Last year, the government of Prime Minister Justin Trudeau ruled out selling the sensors to companies in Turkey. The decision followed discovery the tech was included on Bayraktar TB2 UAVs Ankara delivered to Azerbaijan’s armed forces in their brutal battle with ethnic Armenians for control of the disputed enclave of Nagorno-Karabakh. Keen to assist Ukrainian troops in repelling invading Russian armed forces, however, Ottawa now says it will deliver the high-performance surveillance cameras to be fitted on the same drones Ukraine bought from Turkey.

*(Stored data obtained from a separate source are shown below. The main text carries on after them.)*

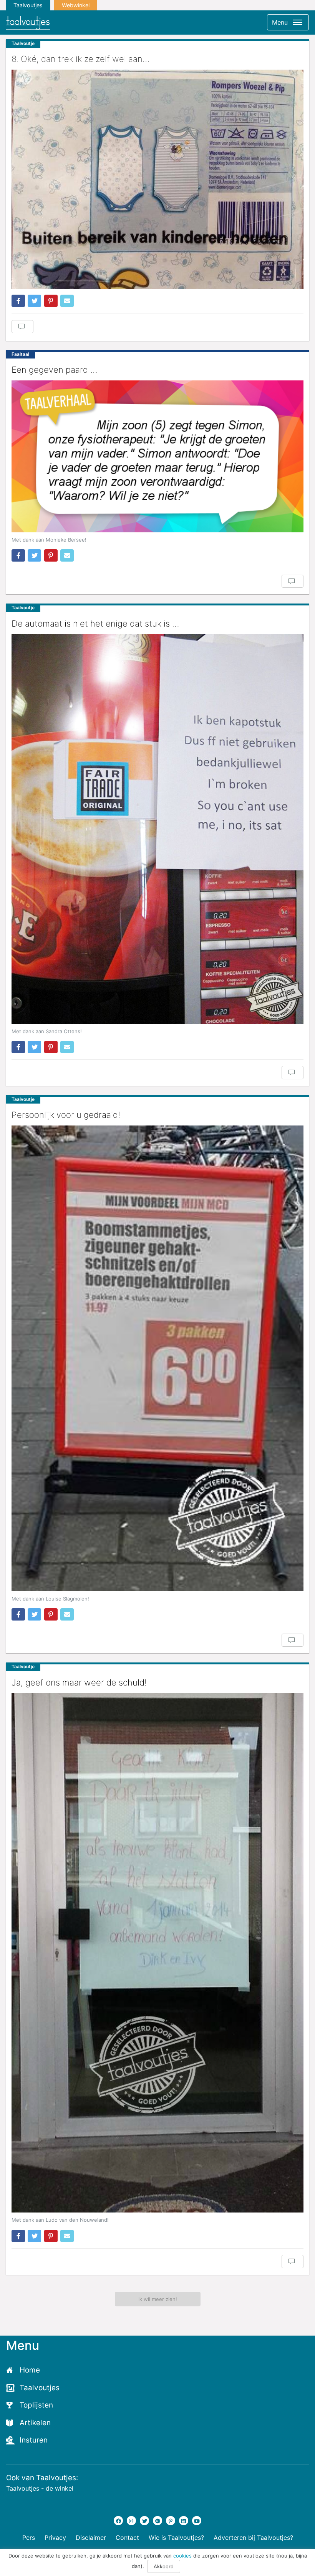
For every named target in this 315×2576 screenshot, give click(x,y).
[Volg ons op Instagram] (131, 2520)
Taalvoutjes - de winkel (39, 2488)
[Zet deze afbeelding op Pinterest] (51, 301)
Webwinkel (76, 5)
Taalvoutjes (28, 5)
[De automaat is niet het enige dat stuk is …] (157, 829)
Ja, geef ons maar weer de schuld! (79, 1682)
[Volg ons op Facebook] (118, 2520)
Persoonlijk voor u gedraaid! (66, 1115)
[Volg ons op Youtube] (196, 2520)
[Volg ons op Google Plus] (157, 2520)
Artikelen (35, 2422)
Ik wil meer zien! (157, 2299)
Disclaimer (91, 2537)
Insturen (34, 2440)
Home (30, 2370)
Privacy (55, 2537)
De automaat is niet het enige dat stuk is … (95, 624)
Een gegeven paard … (54, 370)
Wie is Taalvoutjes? (176, 2537)
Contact (127, 2537)
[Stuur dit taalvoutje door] (67, 301)
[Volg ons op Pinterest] (170, 2520)
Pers (28, 2537)
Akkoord (164, 2566)
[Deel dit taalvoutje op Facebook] (18, 301)
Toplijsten (36, 2405)
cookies (182, 2556)
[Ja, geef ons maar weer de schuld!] (157, 1953)
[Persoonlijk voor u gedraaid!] (157, 1358)
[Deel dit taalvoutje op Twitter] (34, 301)
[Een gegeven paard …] (157, 456)
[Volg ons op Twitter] (144, 2520)
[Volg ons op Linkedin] (183, 2520)
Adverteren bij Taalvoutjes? (253, 2537)
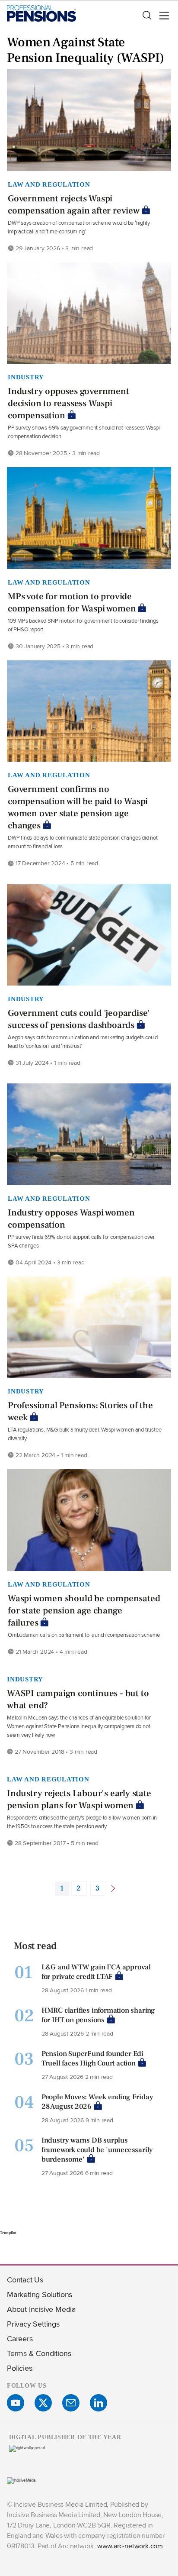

“We have obtained a number of specialized equipment, including cameras used in drones that a Canadian company makes that we will be able to start sending towards Ukraine in the coming days,” Trudeau said Wednesday after a meeting with German Chancellor Olaf Scholz. “There are challenges at borders in terms of getting the equipment securely across and into Ukrainian hands, but we are working through that with partners alongside all allies who are facing the logistical challenges that are real, but not insurmountable.”
Produced by Canadian defense company L3Harris, the Westcam imaging sensors are described as “ideal for medium-altitude covert surveillance, reconnaissance, and search and rescue missions from manned and unmanned airborne platforms.” Deployment of the surveillance cameras on Ukraine’s drones are intended to further enhance what up to now has been impressive performances by the Turkish Bayraktar TB2 UAVs.
But it also marks a reversal of Canadian foreign policy, which was apparently adapted in response to differing conflicts and allies involved.
Last April, then-Foreign Minister Marc Garneau scotched plans to continue selling the tech to Turkey. The ban was motivated by an inquiry that found earlier exports of surveillance cameras were fitted on drones Azeri forces used to pummel Armenian foes during their brutal 2020 war in Nagorno-Karabakh.
“Following this review, which found credible evidence that Canadian technology exported to Turkey was used in Nagorno-Karabakh, today I am announcing the cancellation of permits that were suspended in the fall of 2020,” Garneau said last April. “This use was not consistent with Canadian foreign policy, nor end-use assurances given by Turkey.
The export ban on the drone surveillance cameras to Turkey will be kept in place, even if Ankara’s drones will soon be outfitted with the tech in Ukraine.
Kyiv is believed to be operating around 50 Bayraktar TB2 UAVs, which it began buying in 2019. In addition to Ukraine and Azerbaijan, Albania, Ethiopia, Kyrgyzstan, Libya, Morocco, Pakistan, Poland, Qatar, and Tunisia have all reportedly bought or are seeking to procure the craft.
Ukraine has also been using its domestically produced, mid-sized Punisher drone with devastating effects on Russian troops.